Toujours dans le domaine des cycles, il ne faut pas oublier les innombrables fumées lors des combats de Dragon Ball Z. Elles masquent tout l’écran et se forment suivant un mouvement cyclique.
Toutes ces techniques pour réduire le coût de l’animation sont également employées dans les productions occidentales, mais la différence est que dans les anime japonais ces procédés servent aussi à créer une ambiance particulière.
Non seulement ils permettent de faire des économies, de rentrer dans les délais de production, mais en plus ils donnent un style, un cachet spécifique à la série.
Un des cas typique est la pluie de pétales de fleurs. Ce n’est pas par hasard qu’on la retrouve aussi bien dans les dessins animés type shôjo (Utena) que dans ceux qui sont typés shônen (Kenshin, Nicky Larson…).
On remarquera les pétales de fleurs dans le générique de Love Hina : travelling et cycle pour les pétales de fleurs de cerisier qui tombent.
Rappelons que pour les Japonais, la floraison des cerisiers symbolise le retour du printemps et se fête par une contemplation de ces arbres en fleurs (hanami).
Si l’on prend exemple sur l’une des séries shôjo les plus connues au Japon, Versailles no Bara (Lady Oscar), on s’aperçoit que les pluies de pétales de roses servent à accentuer les émotions du personnage.
Le vol de ces fleurs marque la mélancolie ou le bonheur ; elles ponctuent les instants de réflexion et de rêves. Elles entrent aussi dans une symbolique qui traverse toute la série : les roses représentent les héroïnes.
C’est pourquoi le titre japonais est « Les Roses de Versailles ». Pour montrer le suicide d’un des personnages féminins (Charlotte), on voit une rose qui tombe à terre.
Dans X ou Escaflowne, ces pétales sont remplacées par une pluie de plumes.
D’autres éléments liés à l’univers graphique d’un dessin animé peuvent justifier une animation limitée. C’est le cas des ombres chinoises qui commentent l’action dans Utena.
--------------------
| Consigne |
Recopiez tel quel, s'il vous plaît, le passage du texte sur l'animation japonaise qui commence par « Rappelons que pour » et se termine par « tombe à terre. ».

| Données enregistrées |
--------------------
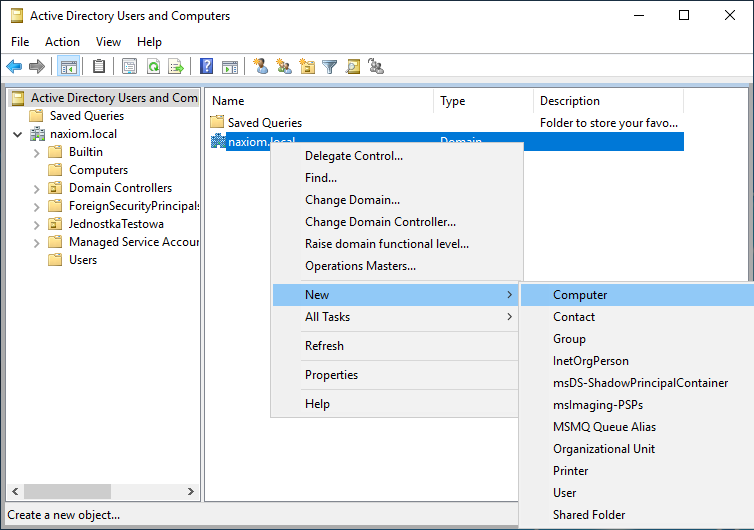Click the Help question mark toolbar icon
The image size is (754, 530).
pos(206,67)

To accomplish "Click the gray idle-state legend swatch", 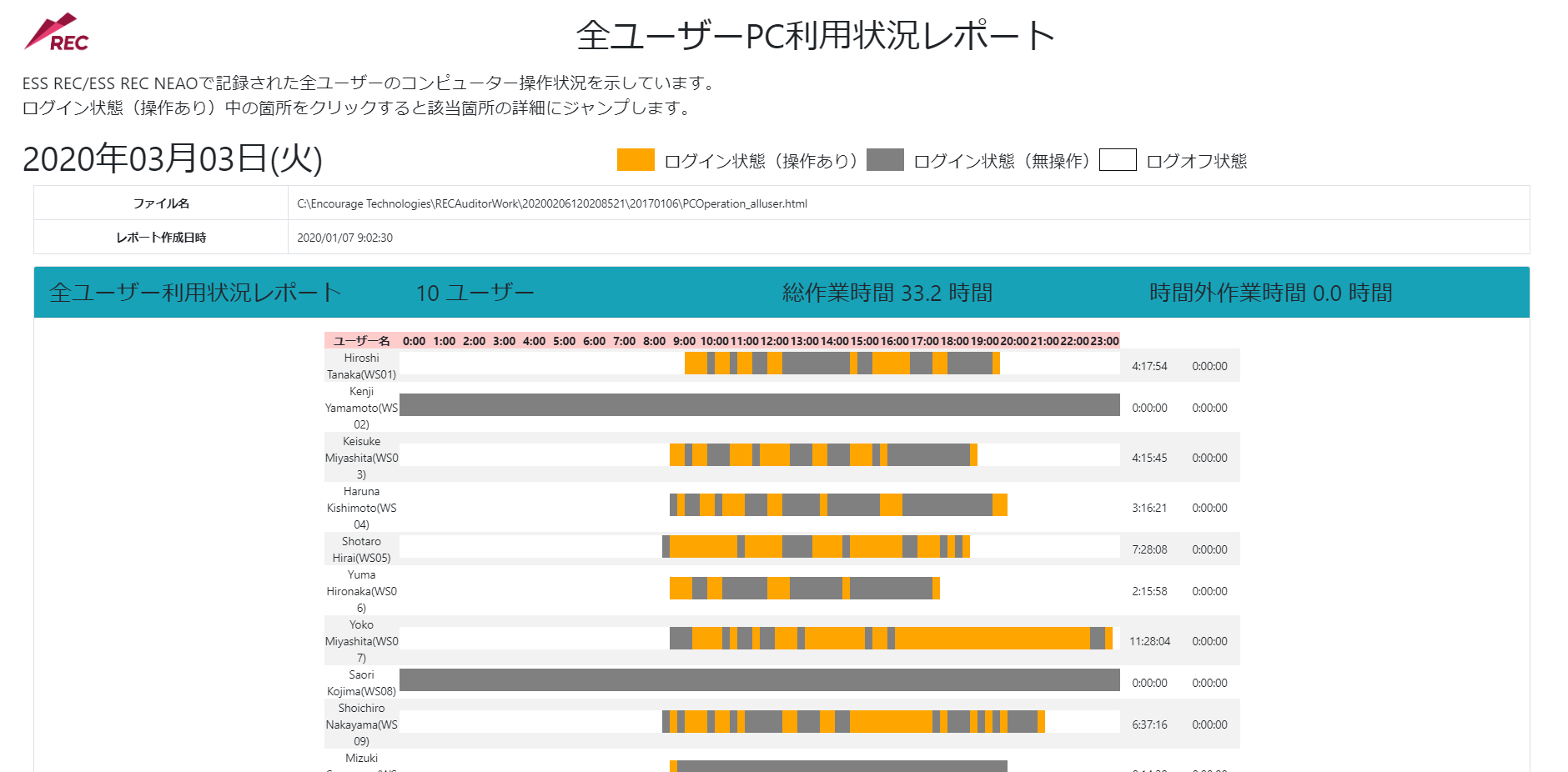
--------------------
| Tâche accomplie |
Rappelons que pour les Japonais, la floraison des cerisiers symbolise le retour du printemps et se fête par une contemplation de ces arbres en fleurs (hanami).
Si l’on prend exemple sur l’une des séries shôjo les plus connues au Japon, Versailles no Bara (Lady Oscar), on s’aperçoit que les pluies de pétales de roses servent à accentuer les émotions du personnage.
Le vol de ces fleurs marque la mélancolie ou le bonheur ; elles ponctuent les instants de réflexion et de rêves. Elles entrent aussi dans une symbolique qui traverse toute la série : les roses représentent les héroïnes.
C’est pourquoi le titre japonais est « Les Roses de Versailles ». Pour montrer le suicide d’un des personnages féminins (Charlotte), on voit une rose qui tombe à terre.